__提供テキスト__
════════════════════

助産師による「いのちの授業」

 助産師とはご存知のとおり、これから赤ちゃんを生もうとする女の人を助ける仕事であり、新しい いのちをとり上げる仕事です。
生まれたあとの赤ちゃんとお母さんと、そしてこの二人をとりまくおうちの人たちがみんな幸せに暮らせるようにお手伝いをする仕事でもあります。
言うまでもなく“いのち”には大きさも形もなくすべてのいのちが素晴しいということです。
 おなかのなかに宿った瞬間からすべてが選ばれたいのちであり、決して粗末にすることのないよう私たち助産師はこの「いのちの授業」を通し、
子供たちにその感動を伝えてあげたい と思っております。
そして子供たちがこの授業を通し、「いのちってなぁに?」と聞かれたときに「一番大切で何よりも尊く素晴しいもの」と自信を持って答えられるように一生懸命にこの「いのちの誕生」の感動を子供たちに伝えていきたい と思っております。これは「小・中学生での心と身体の発達段階でのいのちの大切さ」を学んでほしい という私たちの願いをかなえるものであり、すべての子供たちにこの大切な「いのち」を軽んずることのないよう、お話をしていく努力をしていかなくてはならない課題でもあります。

 数年前より私たち助産師の助産活動の中で急速に発展してきた課題があります。

════════════════════

[ピクセル座標グラウンディングデータ]
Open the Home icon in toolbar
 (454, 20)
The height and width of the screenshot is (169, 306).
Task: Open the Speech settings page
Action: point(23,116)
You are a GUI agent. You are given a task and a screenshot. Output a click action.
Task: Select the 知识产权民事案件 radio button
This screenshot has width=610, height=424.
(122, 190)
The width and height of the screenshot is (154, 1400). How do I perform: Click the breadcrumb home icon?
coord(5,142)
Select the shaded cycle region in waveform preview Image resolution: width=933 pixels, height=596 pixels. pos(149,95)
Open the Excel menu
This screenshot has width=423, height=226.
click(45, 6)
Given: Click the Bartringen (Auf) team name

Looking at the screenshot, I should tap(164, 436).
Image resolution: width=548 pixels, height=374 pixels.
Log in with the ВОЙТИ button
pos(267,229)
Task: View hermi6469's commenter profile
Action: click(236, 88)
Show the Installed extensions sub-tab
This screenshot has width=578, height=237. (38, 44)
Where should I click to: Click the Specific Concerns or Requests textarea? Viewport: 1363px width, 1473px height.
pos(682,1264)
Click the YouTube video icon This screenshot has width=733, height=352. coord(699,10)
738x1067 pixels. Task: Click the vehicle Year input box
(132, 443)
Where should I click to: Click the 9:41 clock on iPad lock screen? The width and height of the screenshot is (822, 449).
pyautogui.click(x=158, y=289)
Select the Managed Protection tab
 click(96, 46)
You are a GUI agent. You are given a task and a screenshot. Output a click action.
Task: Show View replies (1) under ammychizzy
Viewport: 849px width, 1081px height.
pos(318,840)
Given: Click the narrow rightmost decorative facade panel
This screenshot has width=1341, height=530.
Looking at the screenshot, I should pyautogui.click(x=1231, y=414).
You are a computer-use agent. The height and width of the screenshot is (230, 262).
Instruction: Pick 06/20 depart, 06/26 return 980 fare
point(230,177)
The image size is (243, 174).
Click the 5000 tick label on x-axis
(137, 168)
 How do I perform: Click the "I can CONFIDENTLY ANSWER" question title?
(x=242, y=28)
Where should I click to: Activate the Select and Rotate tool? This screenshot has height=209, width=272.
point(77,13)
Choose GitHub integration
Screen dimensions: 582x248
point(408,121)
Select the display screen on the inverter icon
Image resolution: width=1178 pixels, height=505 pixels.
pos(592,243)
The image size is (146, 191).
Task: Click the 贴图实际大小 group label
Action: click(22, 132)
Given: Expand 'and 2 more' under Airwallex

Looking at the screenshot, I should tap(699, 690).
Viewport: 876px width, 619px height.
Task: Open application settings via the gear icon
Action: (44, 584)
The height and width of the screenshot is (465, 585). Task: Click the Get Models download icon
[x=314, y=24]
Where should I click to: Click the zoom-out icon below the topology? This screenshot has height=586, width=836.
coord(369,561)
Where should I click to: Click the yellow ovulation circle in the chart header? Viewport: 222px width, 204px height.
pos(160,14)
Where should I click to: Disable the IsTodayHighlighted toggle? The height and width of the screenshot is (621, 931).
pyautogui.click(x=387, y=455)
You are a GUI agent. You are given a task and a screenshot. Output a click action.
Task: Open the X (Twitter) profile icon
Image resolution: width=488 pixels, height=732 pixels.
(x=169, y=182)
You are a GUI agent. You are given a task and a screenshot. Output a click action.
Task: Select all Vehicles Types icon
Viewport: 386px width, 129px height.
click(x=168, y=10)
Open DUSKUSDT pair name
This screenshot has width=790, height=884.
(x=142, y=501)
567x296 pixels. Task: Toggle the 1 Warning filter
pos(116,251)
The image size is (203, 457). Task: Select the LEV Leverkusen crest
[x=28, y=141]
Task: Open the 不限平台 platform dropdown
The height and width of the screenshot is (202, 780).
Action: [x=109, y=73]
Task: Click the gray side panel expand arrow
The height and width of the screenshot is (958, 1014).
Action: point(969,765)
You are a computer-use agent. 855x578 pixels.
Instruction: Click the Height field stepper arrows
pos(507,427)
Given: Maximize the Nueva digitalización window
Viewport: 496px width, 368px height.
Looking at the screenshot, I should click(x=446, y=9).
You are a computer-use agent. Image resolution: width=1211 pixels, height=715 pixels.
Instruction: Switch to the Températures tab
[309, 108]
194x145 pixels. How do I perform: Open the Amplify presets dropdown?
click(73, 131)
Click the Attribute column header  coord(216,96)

════════════════════

__課題一覧__
A - いのちの授業の文章で「」に囲まれた語句を、出てくる順にすべて書き出すこと。同じ語句は一度だけ挙げる。
B - いのちの授業の文章のうち、「助産師とはご存知のとおり、こ」で始まり「数年前より私たち助産師の助産活動の中で急速に発展してきた課題があります。」で終わる部分を、一字も変えずに書き写すこと。
C - いのちの授業の文章を、最後の文のあとから続けて書き進めること。

__課題別の解答__
A -
いのちの授業
いのちってなぁに?
一番大切で何よりも尊く素晴しいもの
いのちの誕生
小・中学生での心と身体の発達段階でのいのちの大切さ
いのち

B -
助産師とはご存知のとおり、これから赤ちゃんを生もうとする女の人を助ける仕事であり、新しい いのちをとり上げる仕事です。
生まれたあとの赤ちゃんとお母さんと、そしてこの二人をとりまくおうちの人たちがみんな幸せに暮らせるようにお手伝いをする仕事でもあります。
言うまでもなく“いのち”には大きさも形もなくすべてのいのちが素晴しいということです。
 おなかのなかに宿った瞬間からすべてが選ばれたいのちであり、決して粗末にすることのないよう私たち助産師はこの「いのちの授業」を通し、
子供たちにその感動を伝えてあげたい と思っております。
そして子供たちがこの授業を通し、「いのちってなぁに?」と聞かれたときに「一番大切で何よりも尊く素晴しいもの」と自信を持って答えられるように一生懸命にこの「いのちの誕生」の感動を子供たちに伝えていきたい と思っております。これは「小・中学生での心と身体の発達段階でのいのちの大切さ」を学んでほしい という私たちの願いをかなえるものであり、すべての子供たちにこの大切な「いのち」を軽んずることのないよう、お話をしていく努力をしていかなくてはならない課題でもあります。

 数年前より私たち助産師の助産活動の中で急速に発展してきた課題があります。

C -
それはこの小・中学生を対象とした「いのちの授業」です。
この授業は、ひとつのいのちがこの世の中に誕生する ということは何よりもすばらしいことであり、そのいのちを決して粗末にすることのないように心に感動を与えていきたい という助産師の願いが込められていて、小・中学生の頃より健全な正しい性への認識を与え、自分自身を大切に守り、そして“いのち”について心に隔たりなく語れることを目的としております。
 もとより助産師は、母子及び女性支援のよきアドバイザーになれるよう日々努力を惜しまず、現代の“かけこみ寺”のような観念をもって活動しておりますが、身体も心も発達途中の十代の少年少女の皆さんへ清潔で正しい性への認識の授業を と常に考えております。
 すべての子供たちにご両親がそろっているとは限りません。
それから児童虐待や家庭内暴力の問題を抱える家庭も無いとは言い切れません。しかし、その子供たちを含めすべての子供たちが、
『生まれてきて本当によかった・・・・、お母さんお父さんありがとう。』
と心から思えるように伝えていきたい と思っております。

深刻な十代の自殺の問題に関して

 最近、共に自殺する仲間をインターネットなどで探す書き込み等が問題視されています。そしてたくさんの機関等で自殺に関する予防対策・治療対策・事後対策を一生懸命に行なっております。
このような問題に関して私たち助産師は自らを反省すべき点をたくさん見出しました。
とかく新しいいのちの誕生を待ち喜び、誕生するたびにただひたすら使命感に没頭してまいりました。
しかしその一方ですでに存在しているたくさんの「生きていくことのすばらしさの意味」「生きていくことに不信感や躊躇」を十代の少年少女たちが摸索していることを見過ごしてまいりました。
「いのちが誕生した時からずっと、行く末まで見守っていくこと」そして
「生きていくことのすばらしさをしっかり見出してもらうこと」の方向性の道案内についても助産に携わる人間の使命でもあります。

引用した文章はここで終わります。